In May 1962 she participated in an exercise off North Carolina and then moved south off Cape Canaveral, Florida, to join the recovery forces for Lt. Comdr. Scott Carpenter's space shot on 24 June 1962. Sturdy proceeded to Panama City, Fla where she was outfitted with the US Navy's first towed Side Scan Sonar. From there she proceeded up the East Coast to Boston, testing the equipment over all types of bottom conditions to test and evaluate the new sonar. After returning to Charleston for an INSURV Inspection, she proceeded to Savannah Machine & Foundry Co., for a repair-yard period from 20 August to 23 October 1962. Sturdy returned to the Side-scan testing operation and to providing services to the Mine-Warfare School in Charleston, SC until 19 March 1963, when she was deployed with her side-scan sonar to the waters South West of Bermuda where fishermen had snagged 22 German World War II submarine laid mines. After a week of no-luck, Sturdy's XO visited the fisherman and discovered his compass faulty. After calibrating the compass for them, Sturdy returned to the new site and located the mines within 2 days, destroying all of them.

Sturdy was deployed to the Caribbean with her mine division 44 from 29 May through 18 October 1963. This cruise was essentially the Navy's clean-up effort after the Cuban Missile Crisis.
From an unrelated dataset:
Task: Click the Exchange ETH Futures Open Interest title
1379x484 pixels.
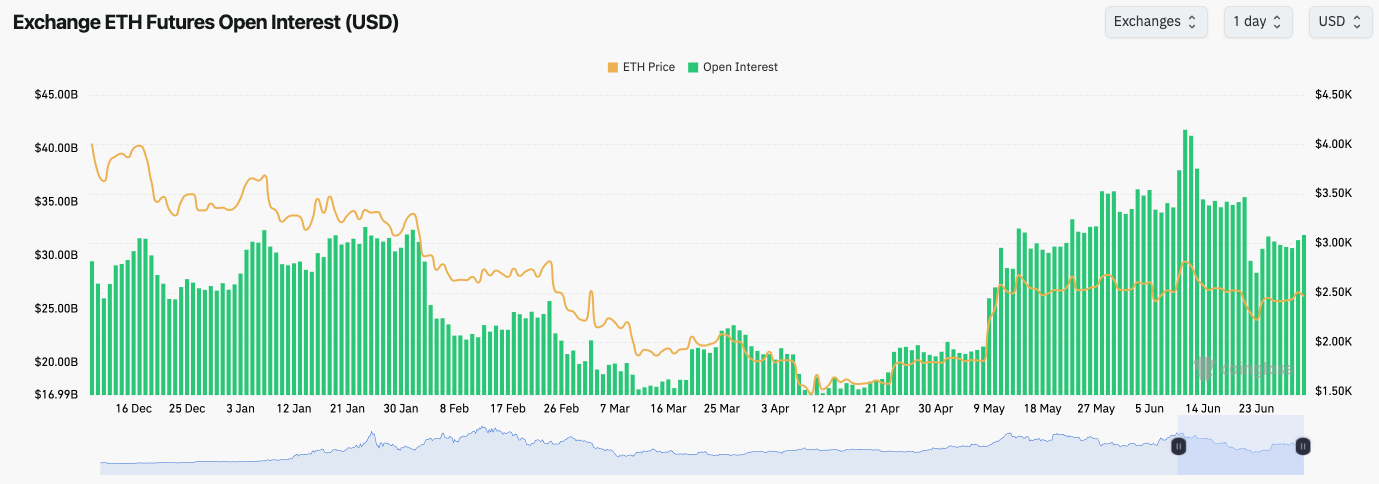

The 4 ships alternated providing surveillance in the Windward Passage between Haiti and Cuba. Sturdy was credited with identifying one Russian Komar Class Torpedo ship proceeding at high speed from Haiti to Cuba. Upon return to Charleston and a much needed Tender Availability, Sturdy joined USS Swerve on a surveillance cruise to justify President Kennedy's Military Assistance Program for Central America. During this cruise we experienced being at DEFCONONE FOR 24 hours when President Kennedy was assassinated, the cruise ended on 8 December 1963. Sturdy was awarded the Battle Efficiency "E" for the fiscal year 1963. Sturdy conducted tests, operations, and exercises along the eastern seaboard of the United States and in the Caribbean for the next seven years.
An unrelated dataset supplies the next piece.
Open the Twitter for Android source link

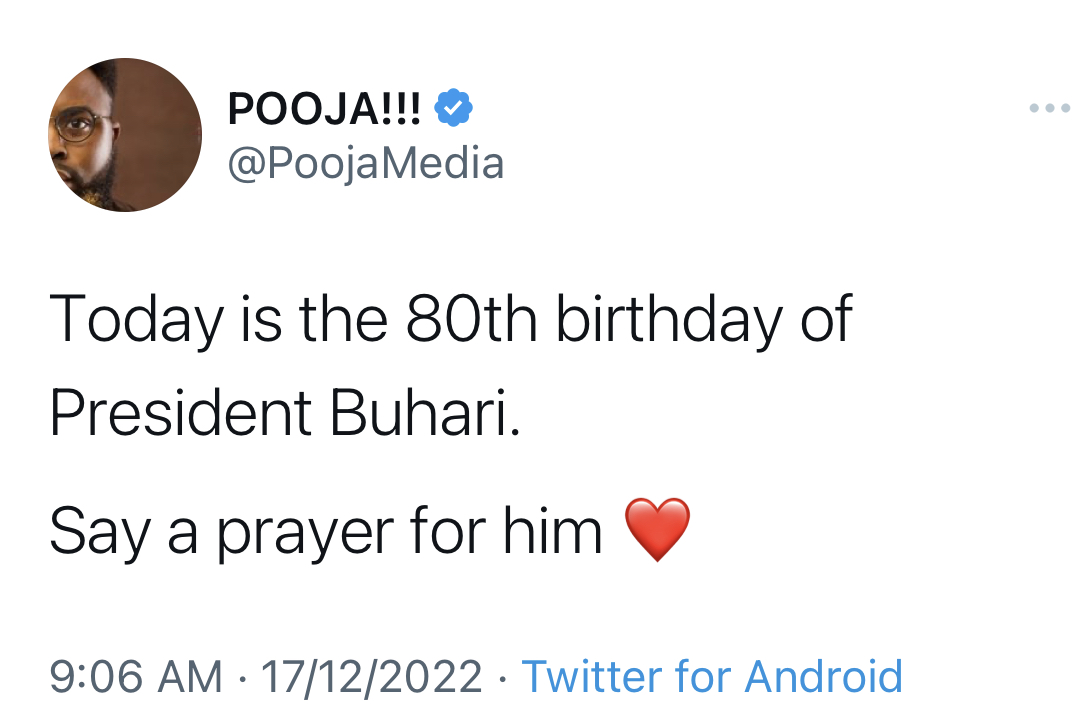(x=712, y=677)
On 21 March 1965, the "Sturdy" left Charleston, SC for Cape Kennedy to participate in the Gemini III manned space launch. The "Sturdy" was just off the coast that day, 25 March 1965, near the launch pad in case there was an abort within the first few seconds. She had a team of navy divers (frogmen) on board along with their equipment. It was an incredible experience to see how quickly the rocket lifted off and was out of sight within only a few seconds. At that time, the "Sturdy" set its course back to Charleston. The "Sturdy" was awarded the Battle Efficiency "E" after an extremely high score on the mine field off the Charleston coast. The mine field contained various types of mines, bottom, suspended, acoustic, pressure, etc. The ship maneuvered back and forth across the field detecting as many mines as possible by its high resolution sonar system. Many passes resulted in detecting the same mines multiple times at multiple locations on the field. This led to the high score. The sonarmen and radarmen plotted across the field each detection.

== Decommissioning ==

On 28 September 1970, the crew of Sturdy was notified that she was to be decommissioned. The inactivation process was begun on 1 October 1970 and on 1 July 1972 the ship was decommissioned at Charleston. Sturdy was towed to Norfolk, Virginia, by and placed in the Inactive Ship Facility there.

Sturdy was decommissioned on 1 July 1972 and struck from the Navy Directory on 1 September 1977. She was sold for scrapping for the sum of $27,000 in 1987.